Monday, January 01, 2007

Computers 'could store entire life by 2026' by Nic Fleming, Science Correspondent

  • Audio: You'll be able to record your entire life on video, says Nic Fleming
  • A device the size of a sugar cube will be able to record and store high resolution video footage of every second of a human life within two decades, experts said yesterday.

    Researchers said governments and societies must urgently debate the implications of the huge increases in computing power and the growing mass of information being collected on individuals.


    Some fear that the advent of "human black boxes" combined with the extension of medical, financial and other digital records will lead to loss of privacy and a dramatic expansion of the nanny state.

    Others highlight positive advances in medicine, education, crime prevention and the way history will be recorded.

    Leading computer scientists, psychologists and neuroscientists gathered to debate these issues at Memories for Life, a conference held at the British Library yesterday.

    Prof Nigel Shadbolt, president of the British Computer Society and professor of artificial intelligence at the University of Southampton, said: "In 20 years' time it will be possible to record high quality digital video of an entire lifetime of human memories. It's not a question of whether it will happen; it's already happening."

    A lap top available in the High Street can hold some 80 gigabytes (GB) of information. One hour of high resolution video footage requires 12GB.

    Since the year 2000, computing processing power has been doubling approximately every 18 months - a phenomenon known as Moore’s Law.

    Prof Shadbolt has calculated that it would take 5.5 petabytes (PT) to record every awake second of a person’s life in high resolution video.

    One PT equals one million GB. Experts expect the increase in computing power to lead to advances in “ehealth” with doctors having access to information from devices that monitor physiological data such as heart rate and blood sugar levels.

    Retailers want to get more information on their customers’ habits than they already have from their loyalty cards. The technological advances will also have a dramatic impact on the writing of biographies and history, with authors and historians able to gain vastly more information on key figures.

    Cliff Lynch, director of the US think tank Coalition for Networked Information, said the changes would allow the preservation of much more detailed memories, but could lead to a dramatic extension of state interference.
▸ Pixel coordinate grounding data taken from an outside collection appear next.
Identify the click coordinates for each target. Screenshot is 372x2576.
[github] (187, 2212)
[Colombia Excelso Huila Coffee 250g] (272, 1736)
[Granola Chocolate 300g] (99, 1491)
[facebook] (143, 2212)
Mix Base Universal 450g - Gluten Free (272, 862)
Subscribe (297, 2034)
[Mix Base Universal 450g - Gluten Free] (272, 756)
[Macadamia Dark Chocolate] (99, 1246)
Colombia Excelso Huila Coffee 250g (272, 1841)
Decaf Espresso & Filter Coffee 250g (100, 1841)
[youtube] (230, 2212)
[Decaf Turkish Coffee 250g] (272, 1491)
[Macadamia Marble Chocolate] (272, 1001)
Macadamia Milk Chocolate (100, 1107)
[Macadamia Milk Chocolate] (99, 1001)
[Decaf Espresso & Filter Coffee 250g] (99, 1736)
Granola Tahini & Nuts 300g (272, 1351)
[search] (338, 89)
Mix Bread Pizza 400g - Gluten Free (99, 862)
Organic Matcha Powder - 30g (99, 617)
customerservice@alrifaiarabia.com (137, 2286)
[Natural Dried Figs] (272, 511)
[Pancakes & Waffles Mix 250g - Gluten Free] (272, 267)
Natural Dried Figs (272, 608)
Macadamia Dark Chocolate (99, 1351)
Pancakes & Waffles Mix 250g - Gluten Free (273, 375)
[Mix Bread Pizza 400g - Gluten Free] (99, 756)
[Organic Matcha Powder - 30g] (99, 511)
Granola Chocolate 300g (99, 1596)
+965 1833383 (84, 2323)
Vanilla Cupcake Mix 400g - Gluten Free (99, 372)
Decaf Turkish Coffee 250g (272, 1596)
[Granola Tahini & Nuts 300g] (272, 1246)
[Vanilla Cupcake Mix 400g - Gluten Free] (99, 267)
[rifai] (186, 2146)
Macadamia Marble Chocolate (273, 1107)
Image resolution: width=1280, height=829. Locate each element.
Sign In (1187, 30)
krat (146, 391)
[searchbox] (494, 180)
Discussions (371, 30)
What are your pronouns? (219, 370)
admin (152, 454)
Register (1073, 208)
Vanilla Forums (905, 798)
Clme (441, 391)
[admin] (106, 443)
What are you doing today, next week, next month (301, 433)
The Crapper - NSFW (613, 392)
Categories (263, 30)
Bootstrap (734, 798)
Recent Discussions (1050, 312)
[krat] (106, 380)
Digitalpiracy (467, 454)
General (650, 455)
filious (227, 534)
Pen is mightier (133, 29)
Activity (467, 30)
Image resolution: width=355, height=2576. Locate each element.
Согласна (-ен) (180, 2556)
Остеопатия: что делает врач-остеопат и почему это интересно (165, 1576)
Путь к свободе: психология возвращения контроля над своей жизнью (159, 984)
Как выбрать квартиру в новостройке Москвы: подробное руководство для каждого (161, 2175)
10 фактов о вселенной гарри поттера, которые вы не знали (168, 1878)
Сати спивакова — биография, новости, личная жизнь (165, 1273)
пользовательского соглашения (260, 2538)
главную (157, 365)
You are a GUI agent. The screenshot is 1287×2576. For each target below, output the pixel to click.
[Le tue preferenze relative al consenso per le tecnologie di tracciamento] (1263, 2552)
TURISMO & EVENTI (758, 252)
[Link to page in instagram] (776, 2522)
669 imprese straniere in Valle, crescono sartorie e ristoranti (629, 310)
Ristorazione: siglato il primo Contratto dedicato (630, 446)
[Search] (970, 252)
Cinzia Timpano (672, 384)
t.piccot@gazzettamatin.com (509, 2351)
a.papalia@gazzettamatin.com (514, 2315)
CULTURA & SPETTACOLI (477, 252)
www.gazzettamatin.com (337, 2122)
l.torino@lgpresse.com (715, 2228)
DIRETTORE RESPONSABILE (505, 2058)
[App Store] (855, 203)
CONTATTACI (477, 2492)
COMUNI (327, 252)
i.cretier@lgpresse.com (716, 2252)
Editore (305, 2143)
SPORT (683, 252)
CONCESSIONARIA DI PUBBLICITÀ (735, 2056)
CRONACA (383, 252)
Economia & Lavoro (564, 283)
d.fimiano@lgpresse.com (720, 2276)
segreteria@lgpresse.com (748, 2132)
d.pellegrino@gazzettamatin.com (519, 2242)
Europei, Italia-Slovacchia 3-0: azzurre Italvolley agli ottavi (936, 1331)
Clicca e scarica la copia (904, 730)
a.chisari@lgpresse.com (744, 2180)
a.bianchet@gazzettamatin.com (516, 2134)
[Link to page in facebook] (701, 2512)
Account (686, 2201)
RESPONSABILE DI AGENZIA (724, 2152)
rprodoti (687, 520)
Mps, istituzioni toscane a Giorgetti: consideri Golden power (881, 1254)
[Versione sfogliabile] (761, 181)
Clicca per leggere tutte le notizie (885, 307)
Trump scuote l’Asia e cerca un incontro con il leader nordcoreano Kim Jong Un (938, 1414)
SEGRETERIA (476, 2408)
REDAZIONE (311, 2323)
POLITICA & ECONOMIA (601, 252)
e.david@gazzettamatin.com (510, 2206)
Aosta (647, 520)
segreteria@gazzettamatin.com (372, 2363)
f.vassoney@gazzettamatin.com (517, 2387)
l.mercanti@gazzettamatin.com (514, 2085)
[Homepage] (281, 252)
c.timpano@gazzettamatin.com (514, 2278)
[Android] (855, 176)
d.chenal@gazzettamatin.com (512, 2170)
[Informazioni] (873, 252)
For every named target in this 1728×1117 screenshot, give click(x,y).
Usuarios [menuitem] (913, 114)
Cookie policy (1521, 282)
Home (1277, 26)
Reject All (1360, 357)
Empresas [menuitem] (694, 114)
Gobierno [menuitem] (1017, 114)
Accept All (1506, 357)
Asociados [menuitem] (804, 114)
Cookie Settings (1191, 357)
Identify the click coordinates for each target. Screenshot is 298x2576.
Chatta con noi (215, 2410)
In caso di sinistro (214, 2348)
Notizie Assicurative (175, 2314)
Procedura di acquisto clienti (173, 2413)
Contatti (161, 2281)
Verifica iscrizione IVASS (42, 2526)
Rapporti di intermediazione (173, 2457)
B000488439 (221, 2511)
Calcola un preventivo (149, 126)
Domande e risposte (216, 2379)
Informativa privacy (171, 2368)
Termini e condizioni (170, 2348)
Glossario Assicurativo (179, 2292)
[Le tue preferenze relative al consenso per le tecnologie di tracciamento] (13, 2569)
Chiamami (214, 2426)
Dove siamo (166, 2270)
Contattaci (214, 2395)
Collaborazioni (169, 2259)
    “We will be able to replicate and pass on so much more information. In future you are going to have a much more elaborate picture for more and more people.

    “Biographers and other kinds of scholars who want to understand what someone was thinking are going to be based with an embarrassment of riches.

    “There is a certain tendency towards a technological nanny state. Imagine having a personal companion that wines at you three times a day, telling you that you are eating the wrong things and that you spent more than you earned today and you’ll never be able to retire.

    “Imagine we could end up with smart refrigerator that tells you ‘you’ve already had your beer for the day, you can’t have another one’.

    “I don’t think people would want a world like that, but the scary thing is it might be foisted on them.”

    Prof Wendy Hall, of the University of Southampton, said: “Technology can play a vital role in memory, for example by providing an artificial aid to help those with memory disorders or enabling communities to create and preserve their collective experiences.

    “However, we must also consider the social, ethical and legal issues associated with technology development and how increased access to knowledge will affect our society in open, inter-disciplinary forums.”